* Goal of the exercise:
When the word "computer" appears in a line of the data below, list that line.
########################################
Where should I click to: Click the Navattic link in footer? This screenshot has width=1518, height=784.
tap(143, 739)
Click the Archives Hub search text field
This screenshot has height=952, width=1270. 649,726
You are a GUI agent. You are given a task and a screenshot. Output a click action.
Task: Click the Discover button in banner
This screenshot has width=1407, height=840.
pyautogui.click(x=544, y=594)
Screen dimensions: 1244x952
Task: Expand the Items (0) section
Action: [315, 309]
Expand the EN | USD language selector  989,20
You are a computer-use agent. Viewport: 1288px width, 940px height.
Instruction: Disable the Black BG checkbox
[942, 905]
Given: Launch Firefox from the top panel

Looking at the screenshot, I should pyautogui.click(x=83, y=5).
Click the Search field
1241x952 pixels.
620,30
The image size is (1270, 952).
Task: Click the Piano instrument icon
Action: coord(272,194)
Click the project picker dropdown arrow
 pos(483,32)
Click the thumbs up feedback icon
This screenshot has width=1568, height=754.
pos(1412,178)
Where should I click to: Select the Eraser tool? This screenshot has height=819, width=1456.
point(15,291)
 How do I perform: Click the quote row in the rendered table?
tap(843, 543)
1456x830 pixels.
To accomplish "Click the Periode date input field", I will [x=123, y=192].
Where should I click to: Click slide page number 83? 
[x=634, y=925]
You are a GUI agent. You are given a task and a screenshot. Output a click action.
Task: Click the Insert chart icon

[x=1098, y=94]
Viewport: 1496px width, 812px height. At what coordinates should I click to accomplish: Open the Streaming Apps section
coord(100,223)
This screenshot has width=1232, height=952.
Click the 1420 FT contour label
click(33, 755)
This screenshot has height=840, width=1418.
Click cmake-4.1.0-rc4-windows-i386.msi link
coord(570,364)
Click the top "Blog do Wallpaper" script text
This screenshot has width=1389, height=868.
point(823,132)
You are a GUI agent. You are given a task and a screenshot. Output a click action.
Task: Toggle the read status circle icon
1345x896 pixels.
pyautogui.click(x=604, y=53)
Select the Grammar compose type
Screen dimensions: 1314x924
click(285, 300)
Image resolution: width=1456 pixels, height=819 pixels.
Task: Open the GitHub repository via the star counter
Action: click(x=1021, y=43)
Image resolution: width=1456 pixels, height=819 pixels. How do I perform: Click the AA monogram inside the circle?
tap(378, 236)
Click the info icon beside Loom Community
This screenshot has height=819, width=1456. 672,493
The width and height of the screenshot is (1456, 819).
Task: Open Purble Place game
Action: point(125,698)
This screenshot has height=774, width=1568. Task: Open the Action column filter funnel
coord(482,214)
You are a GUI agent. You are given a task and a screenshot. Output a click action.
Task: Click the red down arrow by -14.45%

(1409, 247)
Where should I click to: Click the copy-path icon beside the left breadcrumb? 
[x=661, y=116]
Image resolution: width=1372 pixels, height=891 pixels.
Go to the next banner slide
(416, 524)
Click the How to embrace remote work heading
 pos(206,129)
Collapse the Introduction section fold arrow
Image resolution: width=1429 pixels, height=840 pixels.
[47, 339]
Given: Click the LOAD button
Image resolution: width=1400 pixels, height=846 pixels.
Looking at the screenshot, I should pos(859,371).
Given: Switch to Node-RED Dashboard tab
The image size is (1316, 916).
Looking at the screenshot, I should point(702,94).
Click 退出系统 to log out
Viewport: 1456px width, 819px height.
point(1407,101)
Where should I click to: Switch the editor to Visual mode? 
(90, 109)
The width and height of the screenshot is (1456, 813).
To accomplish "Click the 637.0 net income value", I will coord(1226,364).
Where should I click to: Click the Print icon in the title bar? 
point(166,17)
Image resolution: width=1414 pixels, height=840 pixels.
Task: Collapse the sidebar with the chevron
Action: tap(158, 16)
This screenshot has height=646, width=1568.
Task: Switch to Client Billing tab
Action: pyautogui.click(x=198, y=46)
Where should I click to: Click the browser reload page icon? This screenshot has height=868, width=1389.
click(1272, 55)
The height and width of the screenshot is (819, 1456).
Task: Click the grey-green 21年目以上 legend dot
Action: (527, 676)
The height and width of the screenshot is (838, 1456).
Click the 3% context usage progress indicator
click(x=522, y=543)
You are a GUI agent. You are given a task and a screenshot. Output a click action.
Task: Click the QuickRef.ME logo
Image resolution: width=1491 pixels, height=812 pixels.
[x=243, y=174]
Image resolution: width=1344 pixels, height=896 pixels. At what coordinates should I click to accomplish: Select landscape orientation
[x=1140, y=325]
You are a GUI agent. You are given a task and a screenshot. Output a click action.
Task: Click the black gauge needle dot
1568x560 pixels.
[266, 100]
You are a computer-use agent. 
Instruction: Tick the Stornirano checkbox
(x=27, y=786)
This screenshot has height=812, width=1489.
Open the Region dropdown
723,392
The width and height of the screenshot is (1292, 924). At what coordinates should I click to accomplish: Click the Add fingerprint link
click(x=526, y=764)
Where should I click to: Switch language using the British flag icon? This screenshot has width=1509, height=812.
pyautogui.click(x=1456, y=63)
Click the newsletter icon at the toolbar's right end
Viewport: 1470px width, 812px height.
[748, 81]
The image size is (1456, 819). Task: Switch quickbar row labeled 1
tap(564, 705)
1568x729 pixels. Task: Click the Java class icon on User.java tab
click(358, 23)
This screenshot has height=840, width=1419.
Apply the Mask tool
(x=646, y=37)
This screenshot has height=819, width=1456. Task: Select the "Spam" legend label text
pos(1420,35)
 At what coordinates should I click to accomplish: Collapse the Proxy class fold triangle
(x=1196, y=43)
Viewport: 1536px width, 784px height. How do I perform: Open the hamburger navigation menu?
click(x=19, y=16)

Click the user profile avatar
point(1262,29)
########################################
* Response box:
You are a computer-use agent. Viewport: 1288px width, 940px height.
You are a computer-use agent. 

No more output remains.